__Excerpt to read__.
This RFA is a one-time solicitation.  Future unsolicited competitive
continuation applications will compete as research project applications
with all other investigator-initiated applications and be reviewed by
the Division of Research Grants (DRG).  If the NCI determines that
there is sufficient programmatic need, the NCI will invite recipients
of awards under this RFA to submit competitive continuation cooperative
agreement applications for review according to the procedures described
in the section "Terms of Cooperation".


Approximately $750,000 in total costs per year for four years will be
committed to fund applications that are submitted in response to this
RFA.  The NCI anticipates a single award for funding an Operations and
Statistical Center and up to four to five awards to Radiotherapy
Centers for a period of four years. It is estimated that the award for
the Operations and Statistical Center will be about $400,000 and the
remaining funds will be to the radiotherapy centers.  The funding level
is dependent on the receipt of a sufficient number of applications of
high scientific merit.  Although this program is provided for in the
financial plans of the NCI, the award of cooperative agreements in
response to this RFA is also contingent upon the availability of funds
for this purpose.

__Material shown__.
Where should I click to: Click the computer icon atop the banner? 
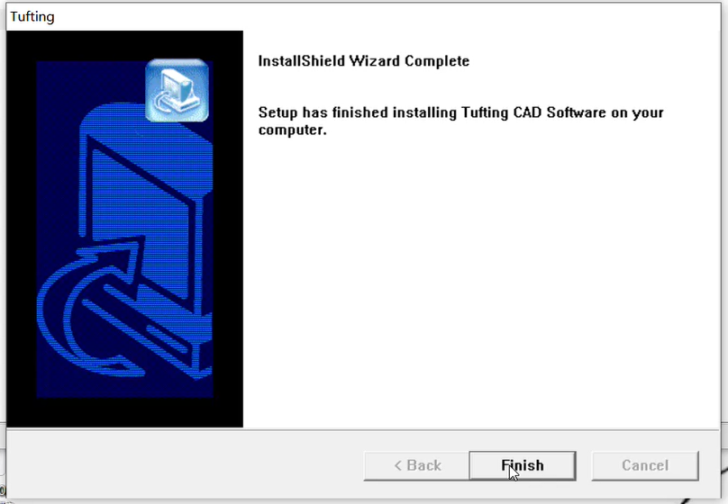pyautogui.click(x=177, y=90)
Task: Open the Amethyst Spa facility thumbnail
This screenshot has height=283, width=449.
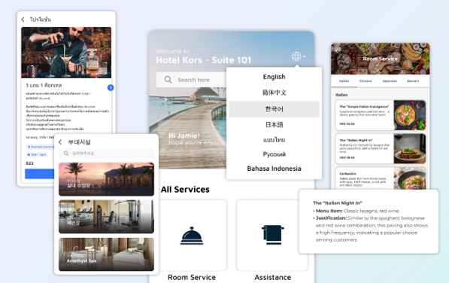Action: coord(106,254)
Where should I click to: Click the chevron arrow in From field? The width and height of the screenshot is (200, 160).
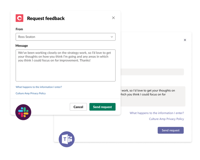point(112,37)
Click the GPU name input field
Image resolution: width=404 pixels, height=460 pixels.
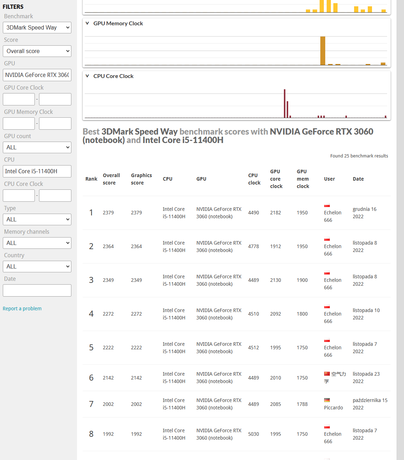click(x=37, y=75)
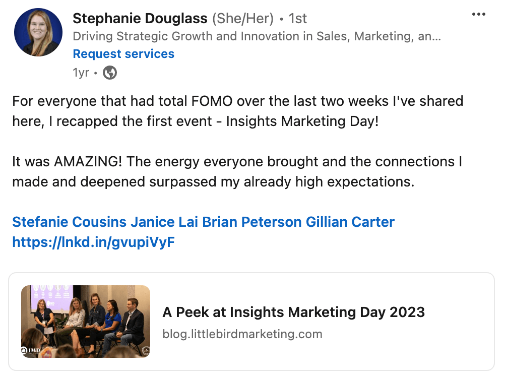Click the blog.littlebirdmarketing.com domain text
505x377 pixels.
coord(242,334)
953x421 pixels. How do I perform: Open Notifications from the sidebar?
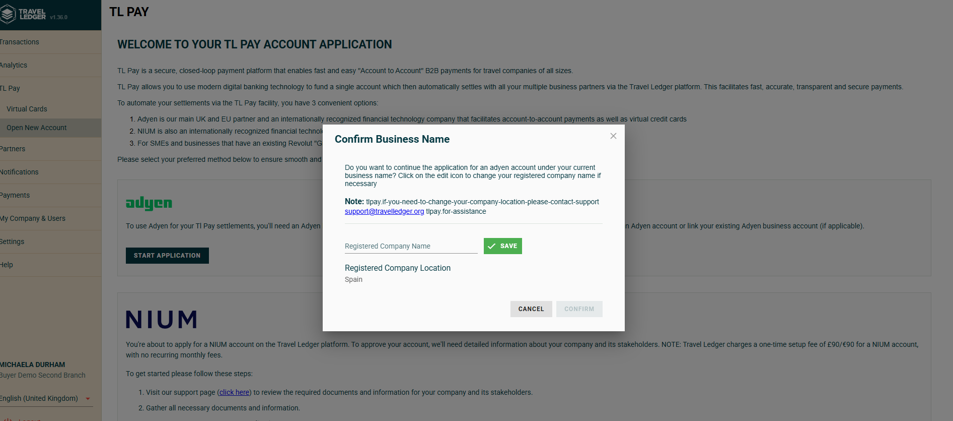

__Work order A__.
List every abbreviation made of capital letters that appears in the RFA funding excerpt.
__Work order B__.
Carry on the RFA funding excerpt, starting right after its final sentence.

__Expected answer A__.
RFA, DRG, NCI

__Expected answer B__.
The objective of this RFA is to support multicenter cooperative
clinical trials to conduct disease-specific Phase I and II studies
using 3DCRT techniques that will define a new maximum tolerated dose
(MTD) beyond standard radiation therapy for prostate cancer treatments.
Should the Phase II results be sufficiently convincing that a new MTD
has been reached, the Cooperative Group will proceed to Phase III
trials, in which 3DCRT will be compared with best standard conventional
therapy for prostate cancer.  The Cooperative Group, through the
Executive Committee, will also define protocols for scoring radiation
injury as a function of dose and volume to the normal tissues at risk
for this disease, which is to be incorporated into a new three-
dimensional (3D) database for future reference and use by scientific
investigators.  The design, structure, and maintenance of the 3D
database is a research objective of this RFA.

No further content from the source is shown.